1. 2

  2. 1

    Good scenario to learn from (and avoid). Here is my short summary of the article:

    (2019) Upgraded Prod ubuntu servers from 2013 LTS to 2019. Upgrade required code/script changes. All was done, all was working well first 24 hours.

    Then started seeing “missing semaphores” (that were used by shopify/semian library). After much trouble shooting, it turns out that new Ubuntu’s system service logind was clearing up IPC queues, and the semaphore error message was coming up from that user account

    “.. A quick check-in with the service’s provisioning code confirmed that the account in question did in-fact live in user space, and remedial action would be to change default behaviour by setting RemoveIPC=no in /etc/systemd/logind.conf, or move the account to system space where it would be unaffected. ..”

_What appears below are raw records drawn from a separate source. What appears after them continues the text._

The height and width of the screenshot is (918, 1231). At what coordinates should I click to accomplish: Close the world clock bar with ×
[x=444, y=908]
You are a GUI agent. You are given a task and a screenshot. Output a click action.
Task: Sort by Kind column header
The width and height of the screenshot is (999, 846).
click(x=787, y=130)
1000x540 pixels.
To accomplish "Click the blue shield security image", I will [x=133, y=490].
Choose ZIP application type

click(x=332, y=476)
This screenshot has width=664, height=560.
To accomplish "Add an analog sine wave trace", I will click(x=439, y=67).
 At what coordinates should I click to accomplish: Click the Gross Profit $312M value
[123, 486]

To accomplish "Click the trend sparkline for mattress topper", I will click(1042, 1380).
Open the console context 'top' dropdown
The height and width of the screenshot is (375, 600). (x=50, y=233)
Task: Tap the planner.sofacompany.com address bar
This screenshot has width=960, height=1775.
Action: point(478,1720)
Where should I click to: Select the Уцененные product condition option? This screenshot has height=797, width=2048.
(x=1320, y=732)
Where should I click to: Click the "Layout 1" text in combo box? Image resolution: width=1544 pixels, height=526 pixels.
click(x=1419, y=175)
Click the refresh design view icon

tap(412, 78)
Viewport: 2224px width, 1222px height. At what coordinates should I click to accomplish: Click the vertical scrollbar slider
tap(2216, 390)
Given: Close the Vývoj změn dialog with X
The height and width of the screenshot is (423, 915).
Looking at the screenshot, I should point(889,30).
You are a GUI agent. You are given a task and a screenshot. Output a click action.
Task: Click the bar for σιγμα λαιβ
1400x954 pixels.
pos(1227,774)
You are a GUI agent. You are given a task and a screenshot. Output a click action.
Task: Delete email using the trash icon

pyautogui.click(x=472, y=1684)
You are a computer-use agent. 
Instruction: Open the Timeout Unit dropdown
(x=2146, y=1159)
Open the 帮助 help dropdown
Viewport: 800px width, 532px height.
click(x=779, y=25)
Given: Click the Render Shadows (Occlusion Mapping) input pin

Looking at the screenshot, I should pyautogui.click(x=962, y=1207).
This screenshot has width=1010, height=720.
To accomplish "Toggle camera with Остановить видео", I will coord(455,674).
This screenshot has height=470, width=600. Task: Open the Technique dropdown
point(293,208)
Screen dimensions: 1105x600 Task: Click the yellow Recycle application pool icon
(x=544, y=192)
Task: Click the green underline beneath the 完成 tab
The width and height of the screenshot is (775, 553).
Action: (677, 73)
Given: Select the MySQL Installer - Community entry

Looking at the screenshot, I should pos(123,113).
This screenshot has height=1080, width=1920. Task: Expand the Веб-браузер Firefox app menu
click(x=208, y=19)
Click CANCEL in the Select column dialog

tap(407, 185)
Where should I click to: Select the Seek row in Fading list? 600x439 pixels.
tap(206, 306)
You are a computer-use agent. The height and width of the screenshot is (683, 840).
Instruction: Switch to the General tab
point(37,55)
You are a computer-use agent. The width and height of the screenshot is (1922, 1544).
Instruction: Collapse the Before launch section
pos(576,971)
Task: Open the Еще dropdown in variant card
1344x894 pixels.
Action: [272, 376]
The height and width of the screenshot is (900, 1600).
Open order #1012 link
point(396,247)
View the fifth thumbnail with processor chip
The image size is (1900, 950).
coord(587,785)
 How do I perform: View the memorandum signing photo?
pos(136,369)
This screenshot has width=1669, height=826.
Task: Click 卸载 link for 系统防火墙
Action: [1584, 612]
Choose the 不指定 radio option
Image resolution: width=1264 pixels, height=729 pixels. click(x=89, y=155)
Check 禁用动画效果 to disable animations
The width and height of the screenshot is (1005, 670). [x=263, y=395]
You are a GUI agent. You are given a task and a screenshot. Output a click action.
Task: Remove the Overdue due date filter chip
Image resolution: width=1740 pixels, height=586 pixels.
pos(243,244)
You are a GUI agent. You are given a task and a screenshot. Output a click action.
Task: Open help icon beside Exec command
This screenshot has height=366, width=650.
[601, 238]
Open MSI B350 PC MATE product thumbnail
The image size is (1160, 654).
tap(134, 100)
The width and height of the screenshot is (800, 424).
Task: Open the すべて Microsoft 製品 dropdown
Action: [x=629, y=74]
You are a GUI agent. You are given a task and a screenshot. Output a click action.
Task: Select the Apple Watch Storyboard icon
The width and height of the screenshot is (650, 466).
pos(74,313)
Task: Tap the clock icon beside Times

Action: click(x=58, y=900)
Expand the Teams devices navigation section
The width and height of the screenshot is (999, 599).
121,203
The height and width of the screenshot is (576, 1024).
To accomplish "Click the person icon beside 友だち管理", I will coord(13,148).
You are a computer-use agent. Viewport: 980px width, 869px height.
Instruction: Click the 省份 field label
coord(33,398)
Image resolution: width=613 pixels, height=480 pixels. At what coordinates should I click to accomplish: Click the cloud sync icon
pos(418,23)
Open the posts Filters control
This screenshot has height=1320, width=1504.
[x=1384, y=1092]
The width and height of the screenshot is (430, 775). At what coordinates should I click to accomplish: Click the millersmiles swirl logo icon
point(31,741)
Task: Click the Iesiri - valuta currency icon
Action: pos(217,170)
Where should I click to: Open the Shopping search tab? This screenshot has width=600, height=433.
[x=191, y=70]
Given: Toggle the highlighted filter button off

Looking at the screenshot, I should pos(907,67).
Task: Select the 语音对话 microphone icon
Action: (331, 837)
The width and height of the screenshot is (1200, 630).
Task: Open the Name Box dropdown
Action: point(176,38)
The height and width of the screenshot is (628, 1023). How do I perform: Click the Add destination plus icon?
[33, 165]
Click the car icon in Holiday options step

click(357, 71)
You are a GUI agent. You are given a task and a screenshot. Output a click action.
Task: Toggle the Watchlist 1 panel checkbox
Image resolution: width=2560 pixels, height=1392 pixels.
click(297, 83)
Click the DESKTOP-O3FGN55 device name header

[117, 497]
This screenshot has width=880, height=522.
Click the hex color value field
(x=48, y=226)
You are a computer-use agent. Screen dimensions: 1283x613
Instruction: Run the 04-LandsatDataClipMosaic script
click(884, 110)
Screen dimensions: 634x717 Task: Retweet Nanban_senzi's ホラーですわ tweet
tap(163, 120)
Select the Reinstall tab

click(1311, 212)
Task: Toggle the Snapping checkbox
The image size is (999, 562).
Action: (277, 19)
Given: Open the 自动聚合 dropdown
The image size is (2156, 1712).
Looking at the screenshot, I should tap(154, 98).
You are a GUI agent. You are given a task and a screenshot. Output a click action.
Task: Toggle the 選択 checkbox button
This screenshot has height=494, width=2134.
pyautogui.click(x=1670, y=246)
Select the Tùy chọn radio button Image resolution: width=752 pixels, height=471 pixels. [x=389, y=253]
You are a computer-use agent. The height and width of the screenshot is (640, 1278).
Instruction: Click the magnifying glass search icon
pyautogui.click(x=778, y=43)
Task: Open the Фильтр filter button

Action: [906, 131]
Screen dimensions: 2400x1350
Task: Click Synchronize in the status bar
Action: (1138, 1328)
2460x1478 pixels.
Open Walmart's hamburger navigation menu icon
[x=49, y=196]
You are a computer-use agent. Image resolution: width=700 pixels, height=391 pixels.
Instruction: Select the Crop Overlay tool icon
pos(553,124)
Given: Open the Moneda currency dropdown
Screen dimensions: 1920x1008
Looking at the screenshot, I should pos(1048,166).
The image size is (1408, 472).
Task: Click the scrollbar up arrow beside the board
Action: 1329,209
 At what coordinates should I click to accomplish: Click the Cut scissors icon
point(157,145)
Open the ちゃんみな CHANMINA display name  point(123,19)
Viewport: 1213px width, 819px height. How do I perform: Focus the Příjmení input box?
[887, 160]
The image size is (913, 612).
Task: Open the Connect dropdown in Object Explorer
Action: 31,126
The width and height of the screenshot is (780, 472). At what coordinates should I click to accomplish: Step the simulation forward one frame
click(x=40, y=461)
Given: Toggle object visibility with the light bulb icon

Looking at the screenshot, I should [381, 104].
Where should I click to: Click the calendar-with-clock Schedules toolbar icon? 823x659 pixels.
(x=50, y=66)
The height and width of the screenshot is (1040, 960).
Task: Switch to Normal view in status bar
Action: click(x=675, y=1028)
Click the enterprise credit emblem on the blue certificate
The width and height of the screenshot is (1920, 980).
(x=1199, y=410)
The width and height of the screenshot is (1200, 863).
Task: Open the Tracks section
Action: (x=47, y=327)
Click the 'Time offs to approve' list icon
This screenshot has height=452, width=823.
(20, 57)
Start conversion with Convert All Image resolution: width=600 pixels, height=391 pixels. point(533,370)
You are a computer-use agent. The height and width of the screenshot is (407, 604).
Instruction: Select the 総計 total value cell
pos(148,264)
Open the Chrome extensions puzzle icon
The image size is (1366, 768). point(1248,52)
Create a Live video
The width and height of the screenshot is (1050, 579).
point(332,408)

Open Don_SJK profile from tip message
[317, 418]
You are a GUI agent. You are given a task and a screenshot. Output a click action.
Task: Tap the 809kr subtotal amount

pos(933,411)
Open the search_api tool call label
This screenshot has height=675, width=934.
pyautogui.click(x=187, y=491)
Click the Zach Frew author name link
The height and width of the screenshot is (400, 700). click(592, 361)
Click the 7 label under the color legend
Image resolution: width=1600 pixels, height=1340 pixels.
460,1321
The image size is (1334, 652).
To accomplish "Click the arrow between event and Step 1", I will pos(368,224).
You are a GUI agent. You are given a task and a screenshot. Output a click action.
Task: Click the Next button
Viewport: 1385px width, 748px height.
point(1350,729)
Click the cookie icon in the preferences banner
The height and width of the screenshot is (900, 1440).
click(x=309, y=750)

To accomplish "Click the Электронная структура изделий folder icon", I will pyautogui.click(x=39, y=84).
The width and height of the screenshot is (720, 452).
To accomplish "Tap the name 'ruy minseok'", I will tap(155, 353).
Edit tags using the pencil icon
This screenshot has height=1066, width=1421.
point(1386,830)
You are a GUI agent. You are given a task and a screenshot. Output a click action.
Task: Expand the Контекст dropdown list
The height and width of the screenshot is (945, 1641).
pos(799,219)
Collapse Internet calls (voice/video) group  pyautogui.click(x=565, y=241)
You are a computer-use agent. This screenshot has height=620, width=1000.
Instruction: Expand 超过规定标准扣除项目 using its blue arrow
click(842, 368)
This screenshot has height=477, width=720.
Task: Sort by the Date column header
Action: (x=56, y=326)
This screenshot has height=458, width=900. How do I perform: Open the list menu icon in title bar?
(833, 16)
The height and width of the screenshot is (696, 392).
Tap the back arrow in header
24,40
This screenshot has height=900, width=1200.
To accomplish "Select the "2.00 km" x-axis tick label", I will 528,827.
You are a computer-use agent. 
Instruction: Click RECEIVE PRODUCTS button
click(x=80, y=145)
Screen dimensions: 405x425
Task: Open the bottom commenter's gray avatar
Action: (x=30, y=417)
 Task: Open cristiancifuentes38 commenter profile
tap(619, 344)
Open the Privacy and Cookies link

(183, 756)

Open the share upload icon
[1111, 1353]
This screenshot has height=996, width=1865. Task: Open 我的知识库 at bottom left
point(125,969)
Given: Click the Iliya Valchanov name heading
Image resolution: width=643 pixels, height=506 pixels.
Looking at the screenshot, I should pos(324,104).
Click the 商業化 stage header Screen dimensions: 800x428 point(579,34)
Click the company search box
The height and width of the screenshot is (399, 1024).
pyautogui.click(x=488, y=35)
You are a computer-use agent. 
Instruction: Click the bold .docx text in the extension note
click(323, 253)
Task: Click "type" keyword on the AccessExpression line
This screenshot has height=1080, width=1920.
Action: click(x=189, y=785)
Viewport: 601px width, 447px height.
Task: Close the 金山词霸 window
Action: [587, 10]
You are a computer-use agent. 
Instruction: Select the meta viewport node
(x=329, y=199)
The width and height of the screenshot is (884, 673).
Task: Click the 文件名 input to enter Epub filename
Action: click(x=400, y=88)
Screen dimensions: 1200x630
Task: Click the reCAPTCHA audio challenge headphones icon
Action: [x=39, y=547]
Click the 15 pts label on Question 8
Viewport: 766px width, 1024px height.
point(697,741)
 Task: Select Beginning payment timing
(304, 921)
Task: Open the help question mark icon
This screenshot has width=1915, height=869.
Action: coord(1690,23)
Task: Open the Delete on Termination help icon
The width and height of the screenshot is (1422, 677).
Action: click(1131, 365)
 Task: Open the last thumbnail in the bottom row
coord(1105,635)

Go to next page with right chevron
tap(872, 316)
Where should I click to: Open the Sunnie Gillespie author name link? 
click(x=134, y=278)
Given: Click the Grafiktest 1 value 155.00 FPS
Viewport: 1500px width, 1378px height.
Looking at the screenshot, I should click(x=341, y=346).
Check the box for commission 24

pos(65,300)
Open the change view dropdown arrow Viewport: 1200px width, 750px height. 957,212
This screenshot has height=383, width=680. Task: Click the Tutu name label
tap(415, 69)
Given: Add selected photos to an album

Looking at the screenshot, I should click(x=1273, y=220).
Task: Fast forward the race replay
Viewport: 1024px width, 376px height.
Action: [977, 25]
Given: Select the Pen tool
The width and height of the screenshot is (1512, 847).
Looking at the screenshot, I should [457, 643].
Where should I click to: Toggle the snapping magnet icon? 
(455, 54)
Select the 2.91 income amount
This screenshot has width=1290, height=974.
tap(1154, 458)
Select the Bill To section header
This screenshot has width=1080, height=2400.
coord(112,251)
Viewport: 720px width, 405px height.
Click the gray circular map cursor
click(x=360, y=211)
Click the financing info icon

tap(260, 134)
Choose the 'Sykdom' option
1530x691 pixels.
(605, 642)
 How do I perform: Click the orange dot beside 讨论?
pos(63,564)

    “ … Summed up succinctly, the service’s Unix account was in user space, whenever it was logged into then logged out of, all Inter Process Communication (IPC) resources would get cleaned up, of which semaphores are a part of. From the system’s perspective, semaphores were not missing, they were cleaned up as expected and it was the service that was misbehaving by trying to refer to semaphores that were no longer there. …”

    and the reason why it happened only after about 24 hour, is that login action was performed periodically to clear up logs, and that’s when logind was causing the IPC queue removal.